If you run a small personal blog. A local community group. A side project.
But if your website is the main driver of leads, revenue, or brand credibility for a real business? WordPress's true cost is 3-5× higher than custom code over 3 years, and that's before you count the revenue difference.
Three Things To Do Before Your Next WP Engine Renewal
Step 1: Calculate your actual current WordPress costs.
- ✓Open your email and search for hosting invoices
- ✓Add up every plugin subscription in the last 12 months
- ✓Count how many times you paid a developer in the last year
- ✓Add it all up. You'll probably be surprised.
Step 2: Test your site speed at pagespeed.web.dev. If your Mobile Score is below 70, estimate how much traffic you're losing to faster competitors. Our WordPress vs Next.js comparison shows exactly where that gap comes from.
Step 3: Compare the 3-year numbers.
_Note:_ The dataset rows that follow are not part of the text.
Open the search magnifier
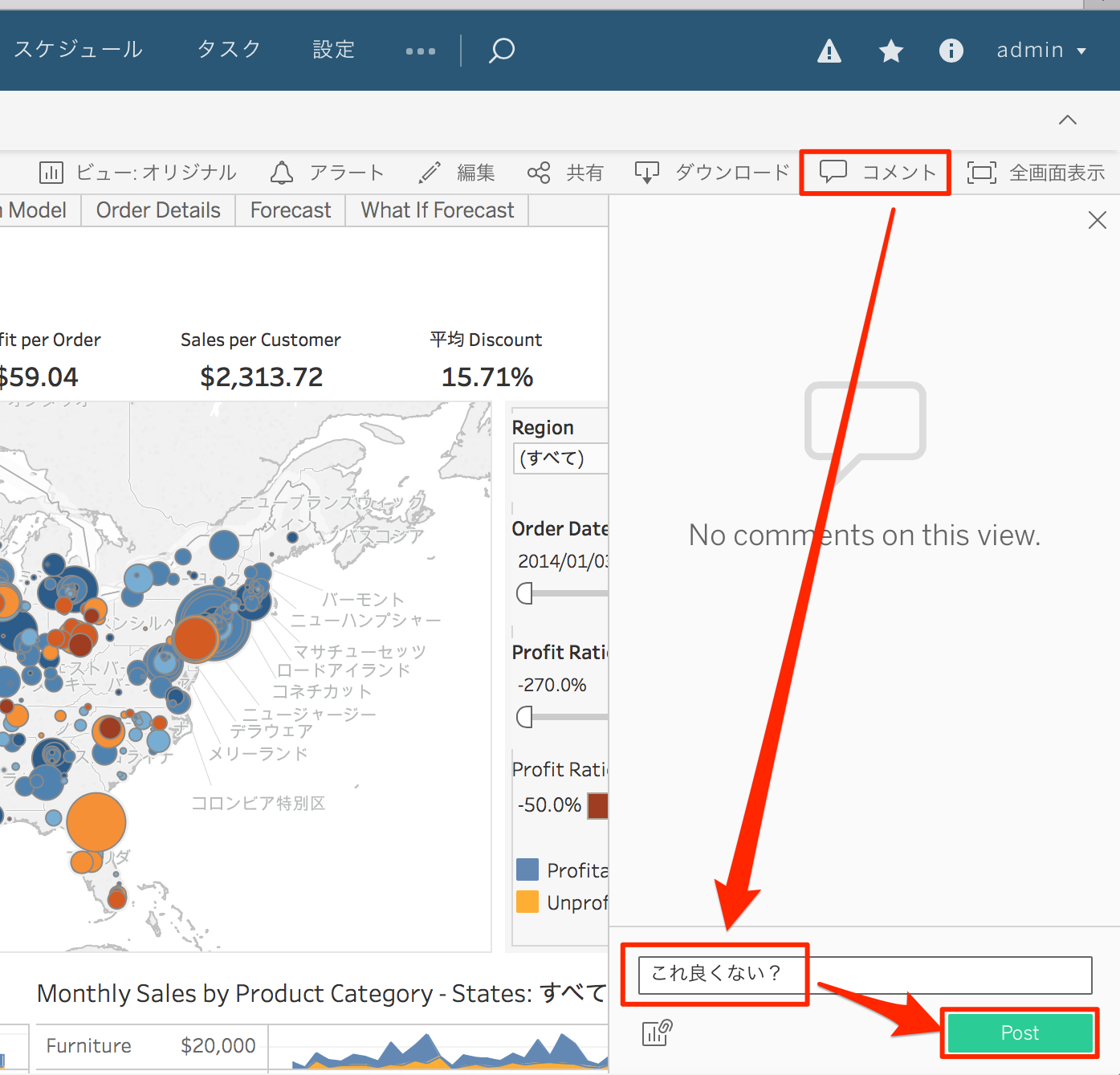 tap(501, 50)
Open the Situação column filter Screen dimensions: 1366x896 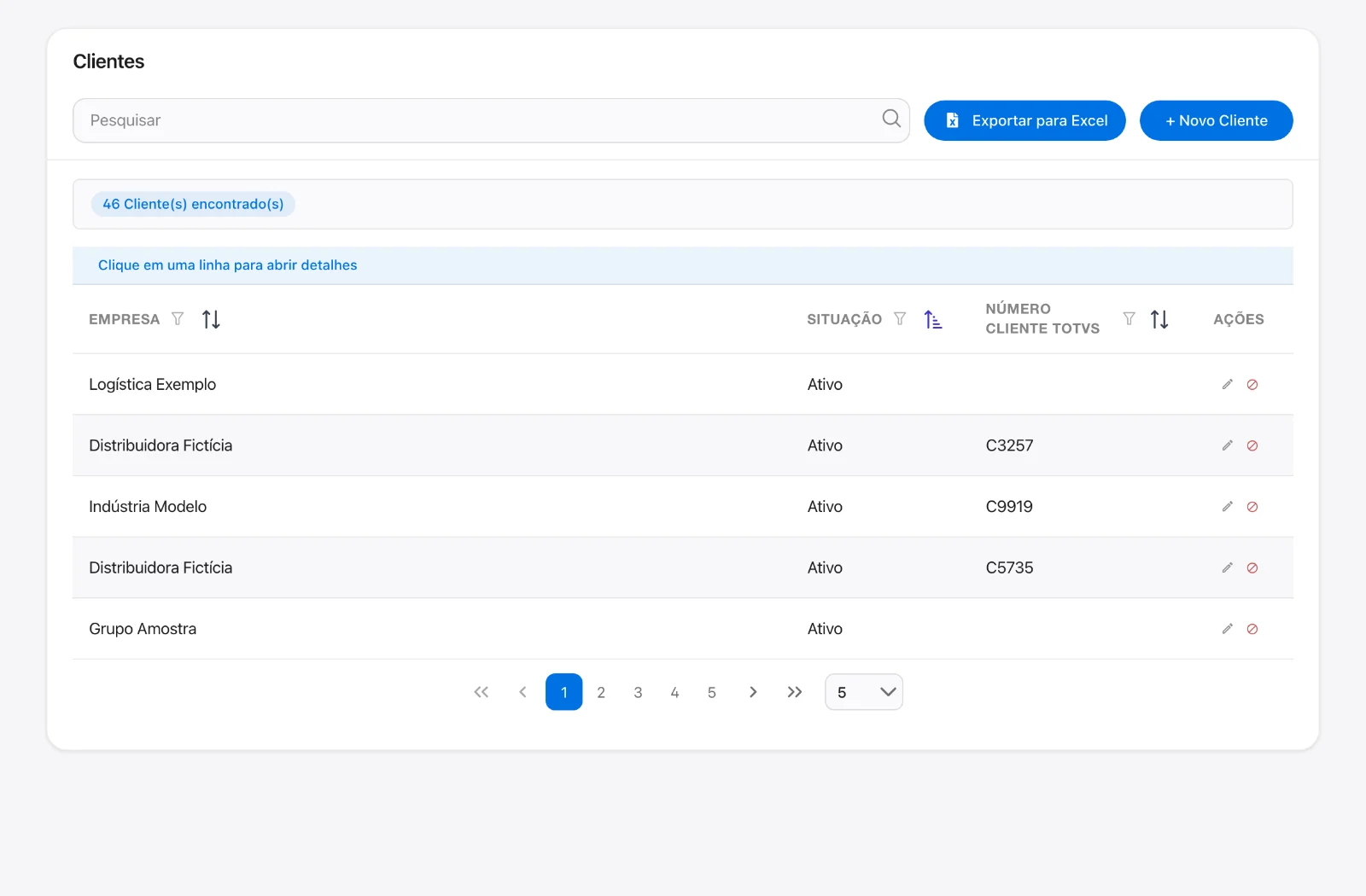coord(900,319)
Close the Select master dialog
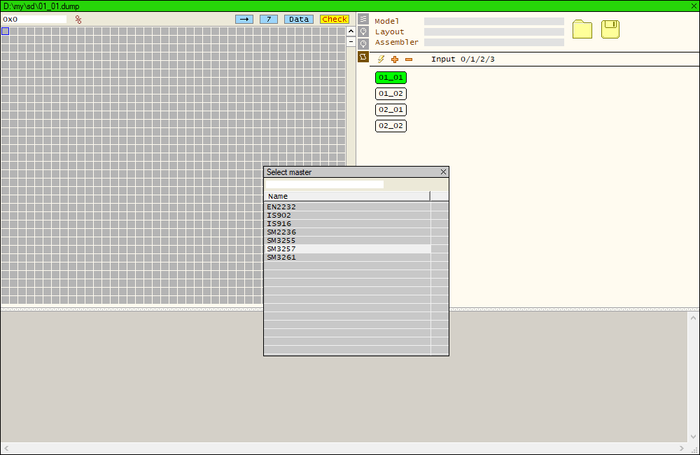Viewport: 700px width, 455px height. [443, 172]
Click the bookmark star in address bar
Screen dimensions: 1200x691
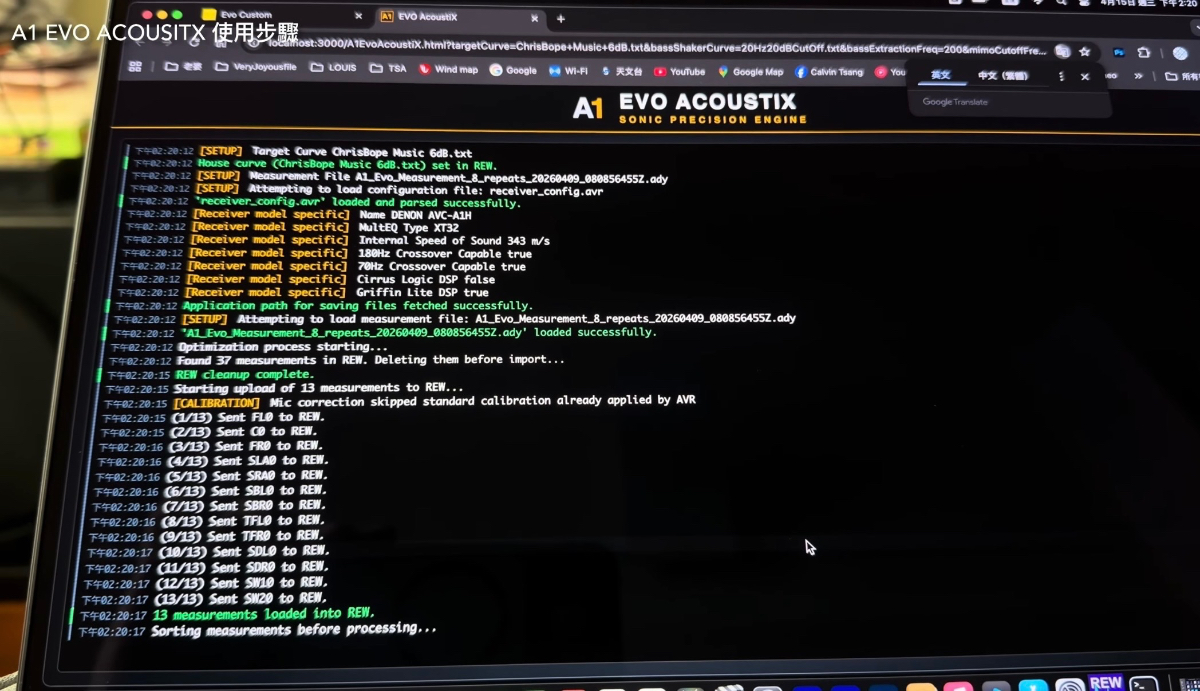click(x=1085, y=52)
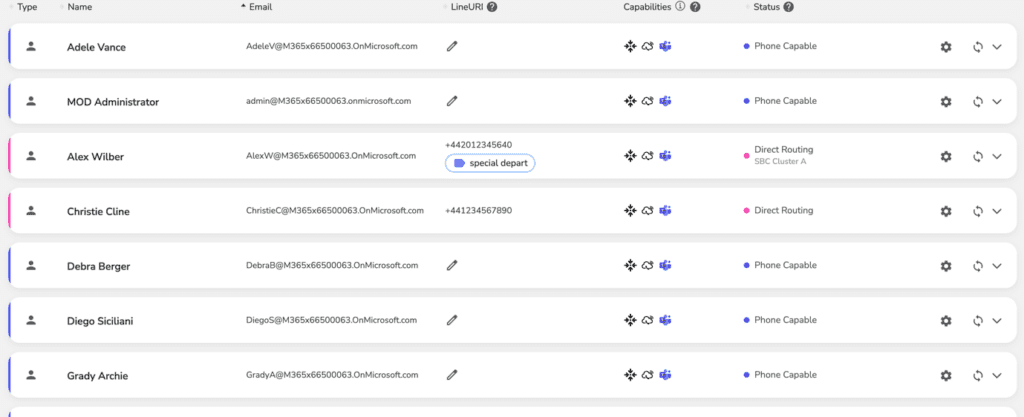Expand the Adele Vance row chevron
The image size is (1024, 417).
point(997,47)
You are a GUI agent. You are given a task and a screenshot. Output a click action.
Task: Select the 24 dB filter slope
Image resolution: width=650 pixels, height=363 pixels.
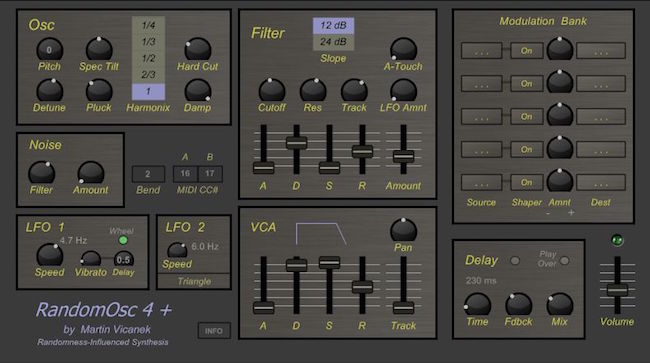pyautogui.click(x=333, y=42)

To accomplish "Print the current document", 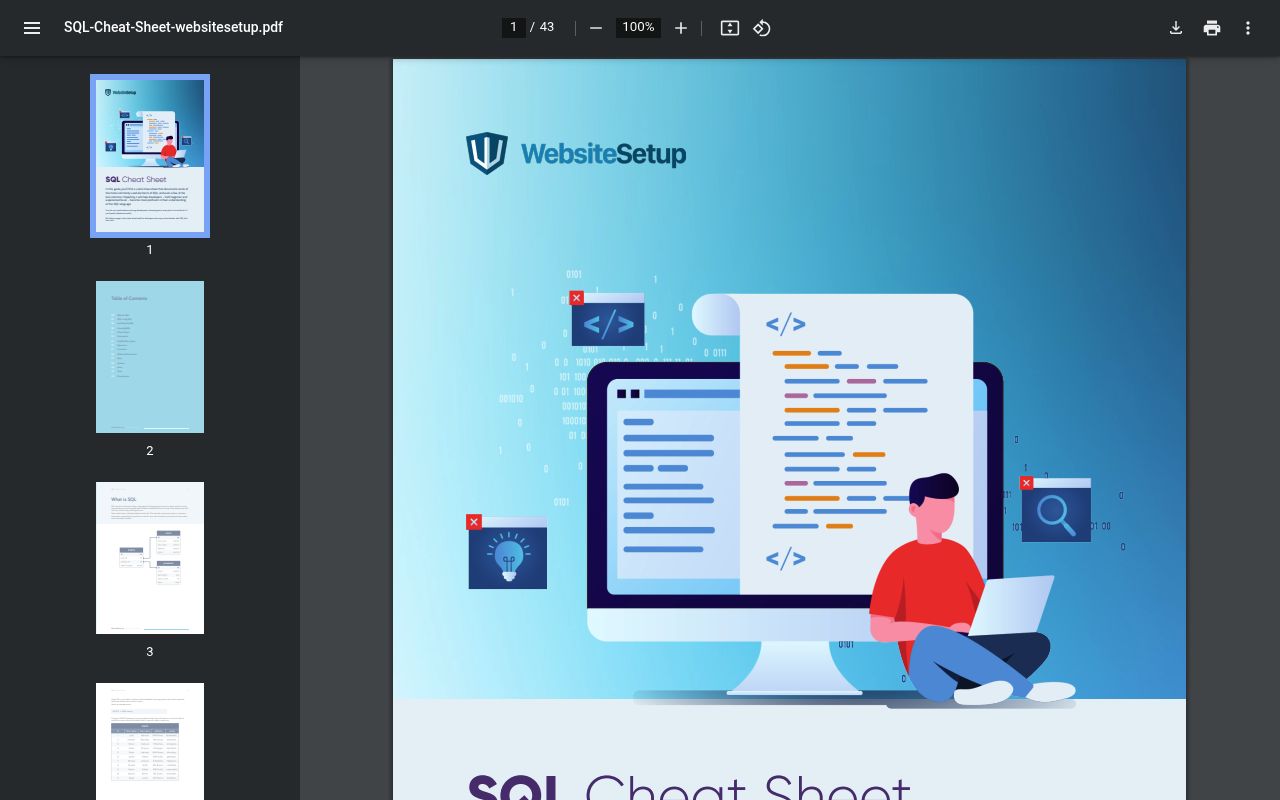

Your actual WordPress costs vs a custom site at $8,000-$15,000 one-time.
For most businesses doing over $150K/year, the custom site wins on direct costs alone within 2 years, and wins on total business impact (traffic + revenue + time) within the first year. See what a custom build includes and how we scope projects on our custom engineering service page.
You can also read our WordPress Migration service page to see exactly how the transition works. What we migrate, how we protect your SEO, and what the timeline looks like.
Key Takeaways
- WordPress costs $15,000+ over 3 years: Hosting, plugins, maintenance, and emergency fixes add up to far more than the $50/month most owners expect.
- A custom Next.js site costs $0/year to run after the build: Free Vercel hosting, no plugin fees, and no maintenance developer means your only cost is the one-time investment.
- The break-even point is 18-24 months on direct costs, and as early as 4-5 months when you factor in recovered revenue from faster load times.
- Slow WordPress sites silently lose $50K-$150K/year in revenue: The biggest cost is not on your invoices but in the organic traffic your slow speed is handing to competitors.